There was a large residual category, however, for which it was impossible to determine whether individuals were gainfully employed as housekeepers, or whether they were performing housekeeping duties for their own families on an unpaid basis. Individuals in this category were living at home with a family and listed their occupations as something like "Keeps house" or "Housekeeping." These individuals were coded into the 947 category, indicating an ambiguous occupational status.
951-Officials, Societies, and Institutions. Non-governmental officials were coded into this category.
952-Managers, Officials, and Proprietors, (Not Elsewhere Classified). General Managers, Secretaries and Superintendents were coded in this category, if their industry was not indicated.
953-Government Officials, Level Unknown. This was a group of minor officials, tax assessors, road commissioners, etc.
954-Inspectors. When the type was unknown, inspectors were coded here.
955-Foremen. Foremen with no industry given or with an unclassifiable industry.
956-Box Makers (Type Unknown).
957-Vehicle Makers, Repairers (Type Unknown). Boat and ship builders, car and engine repairers with the type unspecified.
The following occupational categories were used for non-occupational responses recorded under the occupational title.
961-At school. This included all types of schools, theological schools, law schools, theological schools, Indian schools, etc.
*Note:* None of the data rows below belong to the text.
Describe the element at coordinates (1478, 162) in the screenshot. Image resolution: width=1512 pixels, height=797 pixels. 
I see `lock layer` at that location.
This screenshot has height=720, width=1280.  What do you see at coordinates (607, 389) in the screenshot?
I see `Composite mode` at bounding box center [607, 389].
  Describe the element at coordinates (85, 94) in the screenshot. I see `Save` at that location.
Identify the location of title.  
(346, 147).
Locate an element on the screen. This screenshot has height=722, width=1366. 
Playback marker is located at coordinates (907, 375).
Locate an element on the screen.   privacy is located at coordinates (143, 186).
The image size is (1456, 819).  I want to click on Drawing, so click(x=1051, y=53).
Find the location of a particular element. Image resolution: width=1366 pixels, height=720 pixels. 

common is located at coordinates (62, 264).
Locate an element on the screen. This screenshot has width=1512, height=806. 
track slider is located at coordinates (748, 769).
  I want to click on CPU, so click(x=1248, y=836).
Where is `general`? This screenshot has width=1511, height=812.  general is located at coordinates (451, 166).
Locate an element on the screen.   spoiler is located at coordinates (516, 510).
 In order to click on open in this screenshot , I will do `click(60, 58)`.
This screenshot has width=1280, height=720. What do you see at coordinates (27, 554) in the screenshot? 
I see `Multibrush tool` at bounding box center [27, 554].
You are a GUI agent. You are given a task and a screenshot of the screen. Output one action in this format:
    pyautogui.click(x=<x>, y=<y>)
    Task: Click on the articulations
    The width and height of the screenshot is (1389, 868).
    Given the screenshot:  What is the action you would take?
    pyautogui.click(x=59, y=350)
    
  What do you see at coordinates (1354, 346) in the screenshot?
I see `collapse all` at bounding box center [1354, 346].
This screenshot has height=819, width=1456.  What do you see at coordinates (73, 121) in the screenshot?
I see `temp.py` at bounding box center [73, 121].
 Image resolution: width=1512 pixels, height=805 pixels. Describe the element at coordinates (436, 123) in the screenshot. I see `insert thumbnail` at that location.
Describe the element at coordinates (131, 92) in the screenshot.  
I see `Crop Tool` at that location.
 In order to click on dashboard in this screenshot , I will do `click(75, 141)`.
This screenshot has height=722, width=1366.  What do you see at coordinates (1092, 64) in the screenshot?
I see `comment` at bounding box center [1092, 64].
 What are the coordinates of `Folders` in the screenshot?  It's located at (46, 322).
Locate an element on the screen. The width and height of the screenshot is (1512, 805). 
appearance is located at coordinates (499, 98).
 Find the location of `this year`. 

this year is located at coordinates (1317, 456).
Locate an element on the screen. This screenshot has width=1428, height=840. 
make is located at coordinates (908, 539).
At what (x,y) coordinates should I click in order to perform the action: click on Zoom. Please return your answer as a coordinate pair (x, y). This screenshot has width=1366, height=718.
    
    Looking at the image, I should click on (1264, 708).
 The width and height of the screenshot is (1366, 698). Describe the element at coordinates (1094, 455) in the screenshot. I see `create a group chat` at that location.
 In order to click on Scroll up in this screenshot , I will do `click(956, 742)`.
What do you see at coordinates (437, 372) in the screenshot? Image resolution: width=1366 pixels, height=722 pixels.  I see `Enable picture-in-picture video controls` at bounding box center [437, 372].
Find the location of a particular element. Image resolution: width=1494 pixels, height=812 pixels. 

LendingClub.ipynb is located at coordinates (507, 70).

962-Housewife. These domestic occupations should not have been recorded by enumerators, but when they were, the individual was coded into this category (see also 947 above).
966-Landlord. This was not recognized as an occupation in the 1900 tabulations, but it was often recorded by enumerators.
967-Inmate. A number of inmates in group quarters situations reported gainful occupations. For our coding purposes, group quarters primaries who were considered to be inmates of involuntary institutions were automatically given the occupation code 967 for inmate. Any occupation reported for them was ignored. Group quarters codes for which this was done were 00, 01, 02, 03, 04, 06, 14, and 19.
969-Other Non-occupation. Includes non-occupational titles such as "Infant," "Pensioner," "Pauper," and "Tourist," as well as underworld titles such as "Prostitute" and "Gambler."
976-Child labor-farm. Children under 10 reporting farm occupations were given this code.
977-Child labor-domestic. Children under 10 in domestic service.
978-Child labor-other. Children under 10 with other occupations such as factory work.
999-No occupation reported (blank).
- Stephen N. Graham, "Chapter 8: Occupation Coding," 1900 Public Use Sample: User's Handbook (Draft Version), Seattle: Center for Studies in Demography and Ecology, University of Washington, 1980, pp. 72-77.